Stored dataset items
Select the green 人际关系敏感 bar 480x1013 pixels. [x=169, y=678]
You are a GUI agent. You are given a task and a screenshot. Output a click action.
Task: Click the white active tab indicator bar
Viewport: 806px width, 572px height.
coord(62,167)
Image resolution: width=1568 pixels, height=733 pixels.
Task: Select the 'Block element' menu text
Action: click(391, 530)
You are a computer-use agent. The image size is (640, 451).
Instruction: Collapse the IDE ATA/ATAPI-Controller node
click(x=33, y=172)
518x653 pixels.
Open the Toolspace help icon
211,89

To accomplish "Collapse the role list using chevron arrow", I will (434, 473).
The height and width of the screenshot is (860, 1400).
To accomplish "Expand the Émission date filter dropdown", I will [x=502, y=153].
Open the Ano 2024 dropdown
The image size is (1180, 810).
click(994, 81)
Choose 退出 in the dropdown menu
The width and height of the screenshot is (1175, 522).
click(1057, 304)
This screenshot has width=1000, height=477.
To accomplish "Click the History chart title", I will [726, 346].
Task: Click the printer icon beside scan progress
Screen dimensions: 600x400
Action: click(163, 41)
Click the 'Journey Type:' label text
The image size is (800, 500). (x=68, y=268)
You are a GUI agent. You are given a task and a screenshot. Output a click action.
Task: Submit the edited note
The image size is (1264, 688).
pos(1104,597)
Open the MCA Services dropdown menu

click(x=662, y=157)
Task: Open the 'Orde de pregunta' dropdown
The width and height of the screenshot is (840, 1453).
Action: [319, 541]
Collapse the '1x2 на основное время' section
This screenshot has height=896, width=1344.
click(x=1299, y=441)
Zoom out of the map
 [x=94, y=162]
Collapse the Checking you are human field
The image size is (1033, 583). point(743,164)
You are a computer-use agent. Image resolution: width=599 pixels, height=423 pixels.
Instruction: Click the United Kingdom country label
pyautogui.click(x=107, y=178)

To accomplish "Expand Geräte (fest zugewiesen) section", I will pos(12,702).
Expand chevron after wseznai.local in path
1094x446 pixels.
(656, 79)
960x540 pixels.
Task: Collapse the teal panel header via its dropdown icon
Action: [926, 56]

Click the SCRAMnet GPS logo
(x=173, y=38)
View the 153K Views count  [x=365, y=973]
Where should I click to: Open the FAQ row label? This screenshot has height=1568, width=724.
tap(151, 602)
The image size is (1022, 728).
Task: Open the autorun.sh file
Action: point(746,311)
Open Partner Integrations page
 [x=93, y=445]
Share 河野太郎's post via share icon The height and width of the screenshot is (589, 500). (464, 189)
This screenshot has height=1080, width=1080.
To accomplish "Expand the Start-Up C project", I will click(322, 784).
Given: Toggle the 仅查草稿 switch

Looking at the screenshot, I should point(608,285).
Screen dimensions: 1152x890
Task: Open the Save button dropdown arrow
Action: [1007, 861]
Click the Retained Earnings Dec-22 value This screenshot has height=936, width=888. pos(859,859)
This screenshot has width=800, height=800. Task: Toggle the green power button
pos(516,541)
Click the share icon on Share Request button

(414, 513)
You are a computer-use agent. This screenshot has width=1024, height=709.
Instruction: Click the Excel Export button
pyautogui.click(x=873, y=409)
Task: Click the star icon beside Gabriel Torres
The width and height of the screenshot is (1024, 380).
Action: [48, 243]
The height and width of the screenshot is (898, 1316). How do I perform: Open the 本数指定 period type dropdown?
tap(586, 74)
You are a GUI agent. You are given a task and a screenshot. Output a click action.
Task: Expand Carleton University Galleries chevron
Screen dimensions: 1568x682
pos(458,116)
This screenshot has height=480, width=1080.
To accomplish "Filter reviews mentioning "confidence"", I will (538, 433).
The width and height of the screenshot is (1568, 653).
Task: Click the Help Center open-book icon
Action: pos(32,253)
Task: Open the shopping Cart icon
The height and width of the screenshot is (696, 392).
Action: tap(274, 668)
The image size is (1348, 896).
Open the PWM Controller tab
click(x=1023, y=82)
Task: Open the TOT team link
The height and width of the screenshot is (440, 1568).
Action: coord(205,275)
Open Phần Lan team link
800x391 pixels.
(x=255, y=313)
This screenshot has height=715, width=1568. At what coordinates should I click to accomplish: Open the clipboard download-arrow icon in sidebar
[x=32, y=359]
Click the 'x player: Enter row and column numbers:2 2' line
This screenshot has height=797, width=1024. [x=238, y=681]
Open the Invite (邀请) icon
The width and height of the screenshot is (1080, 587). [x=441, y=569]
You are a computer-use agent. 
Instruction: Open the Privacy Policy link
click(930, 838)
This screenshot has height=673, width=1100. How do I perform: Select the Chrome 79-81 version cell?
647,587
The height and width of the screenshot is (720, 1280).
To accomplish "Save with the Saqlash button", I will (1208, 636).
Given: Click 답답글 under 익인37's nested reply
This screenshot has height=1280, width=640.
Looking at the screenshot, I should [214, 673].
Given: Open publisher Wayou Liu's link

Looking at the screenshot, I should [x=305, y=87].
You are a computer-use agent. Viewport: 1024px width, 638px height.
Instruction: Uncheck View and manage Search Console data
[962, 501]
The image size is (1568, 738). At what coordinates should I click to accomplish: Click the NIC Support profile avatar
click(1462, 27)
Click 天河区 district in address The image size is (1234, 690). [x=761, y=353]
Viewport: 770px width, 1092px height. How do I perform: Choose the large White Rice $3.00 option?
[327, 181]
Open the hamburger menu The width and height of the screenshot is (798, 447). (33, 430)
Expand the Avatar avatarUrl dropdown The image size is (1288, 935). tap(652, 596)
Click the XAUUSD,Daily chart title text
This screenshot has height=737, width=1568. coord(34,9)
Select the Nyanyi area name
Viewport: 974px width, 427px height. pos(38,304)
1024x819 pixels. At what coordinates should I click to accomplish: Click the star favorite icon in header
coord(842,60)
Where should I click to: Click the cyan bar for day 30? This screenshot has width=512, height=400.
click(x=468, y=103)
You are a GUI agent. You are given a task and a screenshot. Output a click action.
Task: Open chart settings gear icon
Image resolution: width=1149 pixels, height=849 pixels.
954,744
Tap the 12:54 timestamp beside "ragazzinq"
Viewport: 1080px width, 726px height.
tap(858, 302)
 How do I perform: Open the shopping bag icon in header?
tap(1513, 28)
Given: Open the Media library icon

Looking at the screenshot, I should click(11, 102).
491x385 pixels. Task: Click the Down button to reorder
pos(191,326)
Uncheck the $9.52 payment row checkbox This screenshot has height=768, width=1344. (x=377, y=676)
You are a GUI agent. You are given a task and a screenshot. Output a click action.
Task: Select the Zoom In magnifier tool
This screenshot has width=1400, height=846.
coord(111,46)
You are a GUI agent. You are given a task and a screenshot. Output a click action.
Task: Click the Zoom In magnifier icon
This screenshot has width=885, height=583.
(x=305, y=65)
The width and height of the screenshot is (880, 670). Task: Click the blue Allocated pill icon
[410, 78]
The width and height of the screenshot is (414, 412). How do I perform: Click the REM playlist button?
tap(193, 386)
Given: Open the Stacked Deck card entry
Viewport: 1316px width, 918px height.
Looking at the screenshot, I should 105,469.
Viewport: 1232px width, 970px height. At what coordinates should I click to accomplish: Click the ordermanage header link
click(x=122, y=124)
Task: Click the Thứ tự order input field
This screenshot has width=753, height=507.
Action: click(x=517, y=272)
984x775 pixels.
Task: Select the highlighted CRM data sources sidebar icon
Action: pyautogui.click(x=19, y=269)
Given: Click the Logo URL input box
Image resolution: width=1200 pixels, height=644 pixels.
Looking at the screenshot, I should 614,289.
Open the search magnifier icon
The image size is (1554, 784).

_Exercise_: In the records, how many lines include the string "magnifier"? The answer is that number alone.

_Answer to the problem_: 3